The United States is falling behind Northern Europe in the control of multiple-drug-resistant organisms (MDROs) (1). According to the Center for Disease Dynamics, Economics & Policy, Northern Europe has less than 5% of its staphylococcal cultures positive for MRSA, whereas the United States has over 50%. Only Israel and Malta were the percentages found to be higher (1). At the heart of this issue may be the policy on active detection (surveillance) and isolation (ADI).

It has been just over 10 years since the 2003 SHEA (Society for Healthcare Epidemiology of America)-HICPAC (Healthcare Infection Control Practices Advisory Committee, Centers for Disease Control and Prevention [CDC]) report recommended surveillance as an integral part of efforts to control the looming methicillin-resistant Staphylococcus aureus (MRSA) and vancomycin-resistant Enterococcus epidemic (2). Health care policy in the United States underwent an abrupt change, deviating from Northern Europe and no longer considering ADI essential for controlling the epidemic of MDROs.

In 2006, HICPAC stated that active surveillance can be considered in some settings where other measures are not working but that more research was needed to determine where it would be most beneficial. As part of its justification for this deviation, a review by Cooper et al. (3), a study in England that focused primarily on the methodological weakness in studies recommending isolation protocols, was referenced. This study did not specifically address the issue of active surveillance. However, Cooper et al. found little evidence that isolation measures fail to work and recommenced continuing current practices.
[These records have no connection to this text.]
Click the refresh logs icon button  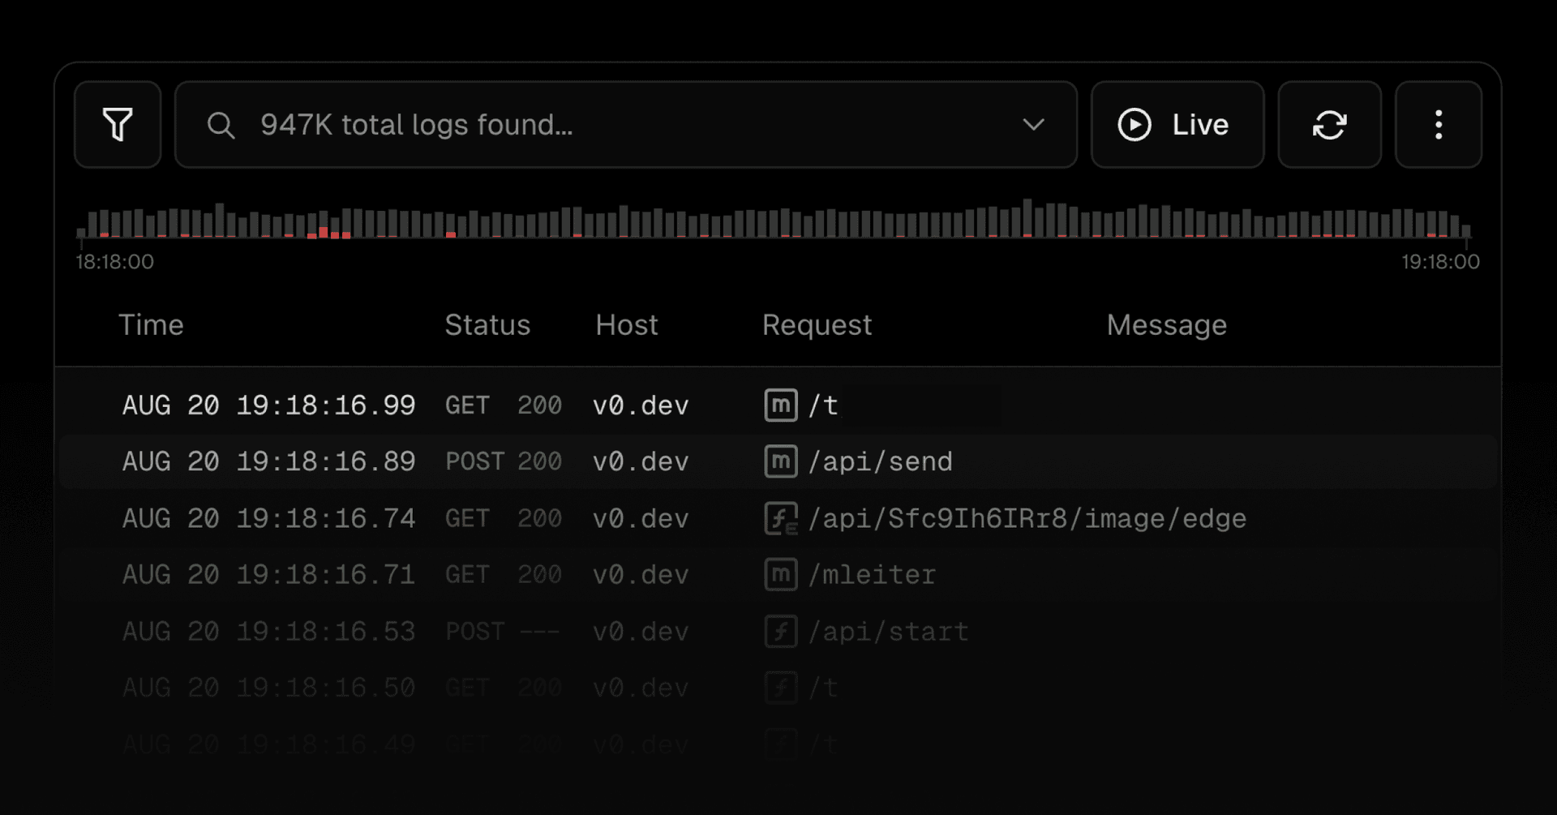(1329, 125)
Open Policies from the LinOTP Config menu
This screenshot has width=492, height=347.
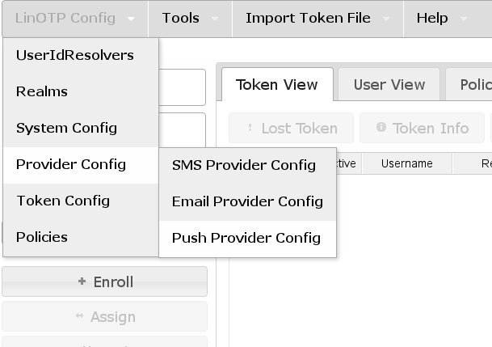point(42,237)
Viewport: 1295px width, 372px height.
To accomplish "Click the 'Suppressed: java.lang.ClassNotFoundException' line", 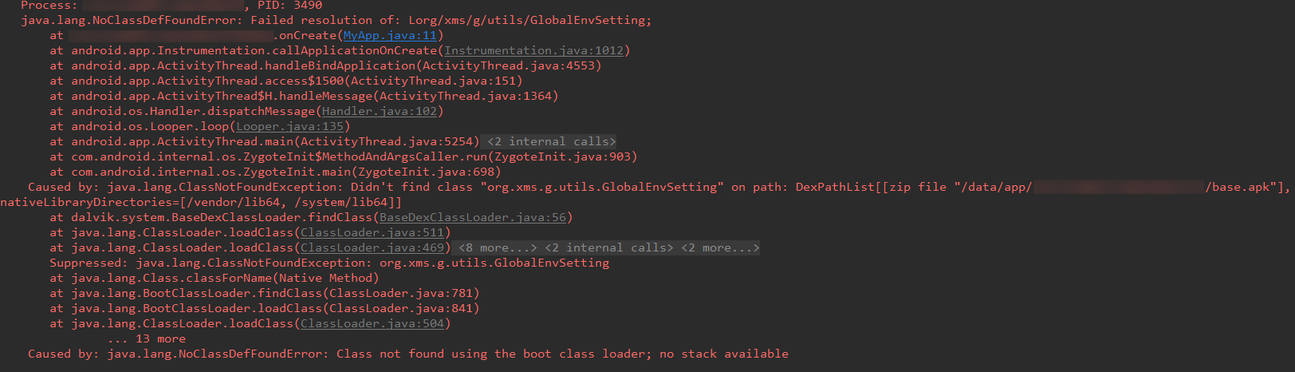I will point(329,263).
In a 2004 editorial, Andreas Voss, from the Netherlands, supported the conclusions of Cooper et al. and stated that isolation measures can “substantially reduce the transmission of MRSA” (4).

In the United States, the concern regarding legislative mandates grew. In March 2007, a SHEA and APIC (Association for Professionals in Infection Control and Epidemiology) position paper referenced the legislative effort in Maryland and stated that the organizations did not support legislative mandates for active-surveillance cultures (5). Two of the report's coauthors, S. S. Huang and W. C. Huskins, will become lead authors of recent major antisurveillance reports published in the New England Journal of Medicine (NEJM).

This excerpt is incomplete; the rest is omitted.